Ledger Nano X is the best choice if a hardware wallet is all you want. It offers offline crypto storage and is not prone to hacking.
Advantages of UMA
The UMA platform comes with numerous benefits.
- One uniqueness of the UMA platform is its ability to accept any asset as a collateral in the generation of synthetic assets. For instance, you could use ETH as collateral in the processing of BTC synthetic tokens. Stunningly, the collateralized coin still accrues a 10% interest per annum.
- Economic guarantees on the UMA’s platform secure the smart contracts by boosting their immutability.
- UMA prefers the “priceless” model of generating synthetic assets. This model reduces the over-reliance on oracle, thus reducing on-chain entries and boosting security.
- The Priceless contract design is reportedly fast in generating synthetic assets.

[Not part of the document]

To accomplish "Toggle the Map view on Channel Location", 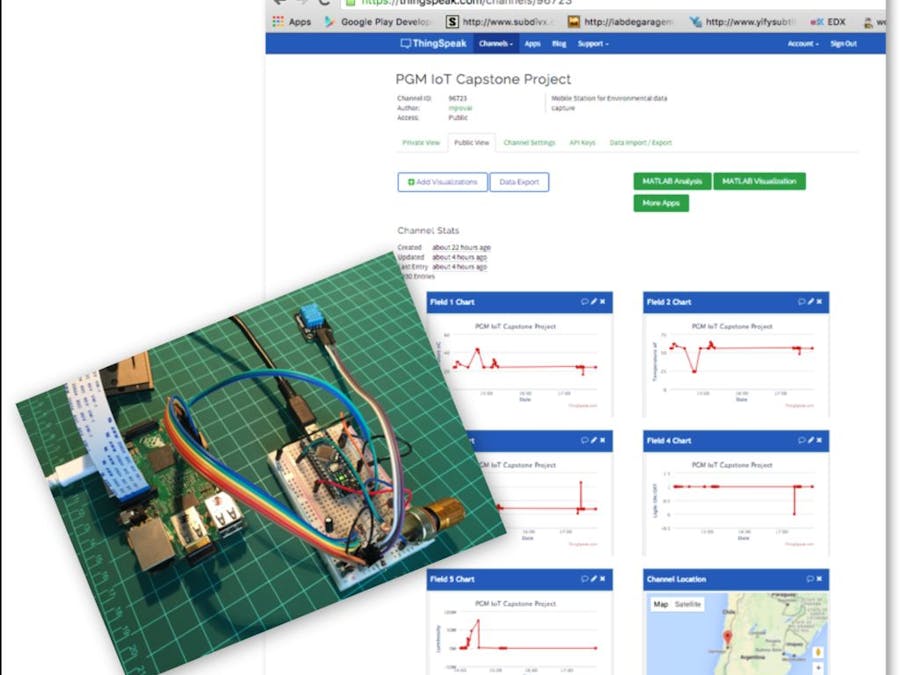I will tap(661, 603).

- The UMA platform makes synthetic tokens that replicate the value of any asset.
Disadvantages of UMA
Investors should keep in mind the volatility of all cryptocurrencies. Therefore, they should do a thorough risk evaluation before deciding on the best investment technique in cryptocurrency.
UMA is no exception. In less than 12 months, its price has risen from $1.0 to $ 28, dropped to $20 and then finally to $5.92. So, after you buy UMA, you can expect a big price drop or rise.
Conclusion
The uniqueness of UMA as a Decentralized Finance project gives it a competitive edge. The platform has a fully-fledged synthetic market and a smart contracts capability, all on a decentralized blockchain.
Unfortunately for them, they only offered 2% of their entire supply of 100 million coins to the investors. Investors may feel outnumbered by the pioneers and developers in terms of their voting power on the platform. This situation has the domino effect of discouraging some investors.
However, with approximately 50% of the share, the founders have vowed to suspend voting on the platform until 2021.